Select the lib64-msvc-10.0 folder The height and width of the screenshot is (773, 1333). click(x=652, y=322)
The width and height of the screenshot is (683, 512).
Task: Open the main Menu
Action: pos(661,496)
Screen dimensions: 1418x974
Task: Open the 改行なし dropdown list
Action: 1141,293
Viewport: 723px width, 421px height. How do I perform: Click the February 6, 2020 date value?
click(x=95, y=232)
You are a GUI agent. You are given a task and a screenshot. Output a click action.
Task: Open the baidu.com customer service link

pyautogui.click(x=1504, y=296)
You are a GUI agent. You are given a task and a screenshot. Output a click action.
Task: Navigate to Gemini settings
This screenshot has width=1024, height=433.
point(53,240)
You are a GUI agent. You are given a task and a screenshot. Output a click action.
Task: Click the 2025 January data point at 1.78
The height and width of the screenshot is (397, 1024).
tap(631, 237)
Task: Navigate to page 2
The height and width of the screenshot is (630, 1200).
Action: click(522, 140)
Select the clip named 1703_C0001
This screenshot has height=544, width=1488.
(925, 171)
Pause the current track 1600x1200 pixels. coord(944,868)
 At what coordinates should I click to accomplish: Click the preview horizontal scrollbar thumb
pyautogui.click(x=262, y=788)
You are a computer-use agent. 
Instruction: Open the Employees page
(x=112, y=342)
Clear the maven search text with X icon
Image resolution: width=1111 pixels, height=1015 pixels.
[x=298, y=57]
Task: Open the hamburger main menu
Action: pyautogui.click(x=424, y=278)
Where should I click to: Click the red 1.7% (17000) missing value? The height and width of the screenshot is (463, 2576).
::::::
◆ **Exercise task**:
Reproduce the data verbatim, from its first line down to and including the line that contains "Action: pyautogui.click(x=424, y=278)".

◆ **Written response**:
Select the lib64-msvc-10.0 folder The height and width of the screenshot is (773, 1333). click(x=652, y=322)
The width and height of the screenshot is (683, 512).
Task: Open the main Menu
Action: pos(661,496)
Screen dimensions: 1418x974
Task: Open the 改行なし dropdown list
Action: 1141,293
Viewport: 723px width, 421px height. How do I perform: Click the February 6, 2020 date value?
click(x=95, y=232)
You are a GUI agent. You are given a task and a screenshot. Output a click action.
Task: Open the baidu.com customer service link

pyautogui.click(x=1504, y=296)
You are a GUI agent. You are given a task and a screenshot. Output a click action.
Task: Navigate to Gemini settings
This screenshot has width=1024, height=433.
point(53,240)
You are a GUI agent. You are given a task and a screenshot. Output a click action.
Task: Click the 2025 January data point at 1.78
The height and width of the screenshot is (397, 1024).
tap(631, 237)
Task: Navigate to page 2
The height and width of the screenshot is (630, 1200).
Action: click(522, 140)
Select the clip named 1703_C0001
This screenshot has height=544, width=1488.
(925, 171)
Pause the current track 1600x1200 pixels. coord(944,868)
 At what coordinates should I click to accomplish: Click the preview horizontal scrollbar thumb
pyautogui.click(x=262, y=788)
You are a computer-use agent. 
Instruction: Open the Employees page
(x=112, y=342)
Clear the maven search text with X icon
Image resolution: width=1111 pixels, height=1015 pixels.
[x=298, y=57]
Task: Open the hamburger main menu
Action: pyautogui.click(x=424, y=278)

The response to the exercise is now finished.